Feral Razorback on tap ..........fn hard to beat....and that for me was last year at the St.Kilda Taphouse :icon_drool2:


----------



## IainMcLean (13/7/11)

View attachment 47065


----------



## malt_shovel (14/7/11)

Feral's Funky Junkie...

If you are in WA, go to Feral's and drink this beer....I am a convert to sour beer after drinking this.


----------



## Doogiechap (14/7/11)

Absolutely mind blowing!
Many thanks to Ant who introduced me to this.
I have just crushed the grain for a clone of this and lets just say that the anticipations is high ! :icon_cheers:


----------



## Zizzle (14/7/11)

The best I have had would have to be a 4 year old Dogfish Head World Wide stout that one of the boys from DFH gave me. Drank it somewhere off the blue ridge parkway in the Appalachian's camped next to my motorcycle.

Apart from that these are some of our faves locally.


----------



## NDH (14/7/11)

Finally got down to the Lord Nelson late last year and had a few 3 Sheets from the tap. A different beer to the bottled variety and utterly delicious.
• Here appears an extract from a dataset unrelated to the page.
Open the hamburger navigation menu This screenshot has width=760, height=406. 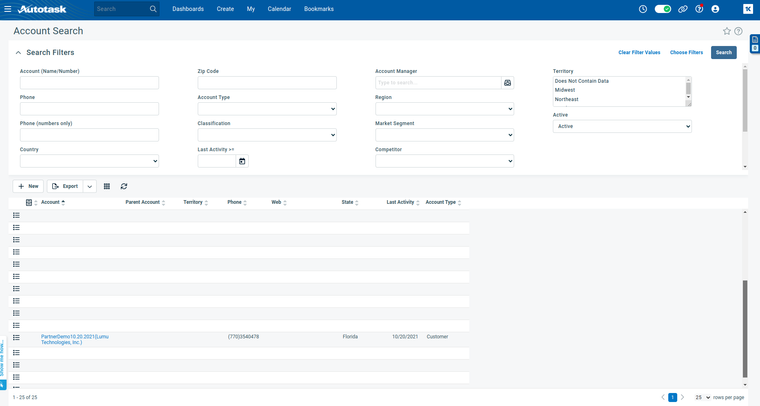[8, 9]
Still my favourite and sadly can't be matched by the bottle, seems many have similar sentiment toward the stone and wood which I also like from the tap.

NDH


----------



## DennisKing (14/7/11)

Green Kind Abbot ale, draught pre 1980. A true mans beer.


----------



## Julez (14/7/11)

The best sessionable and accessable beer for me in terms of price has to be Mac's Sassy Red. So well balanced - LOVE that beer!


----------



## Goofinder (14/7/11)

+1 for Rochefort 10.


----------



## Nick JD (14/7/11)

fergi said:


> overrated,overpriced.



Oh, sorry. I thought the thread was asking what _*my *_best beer was. 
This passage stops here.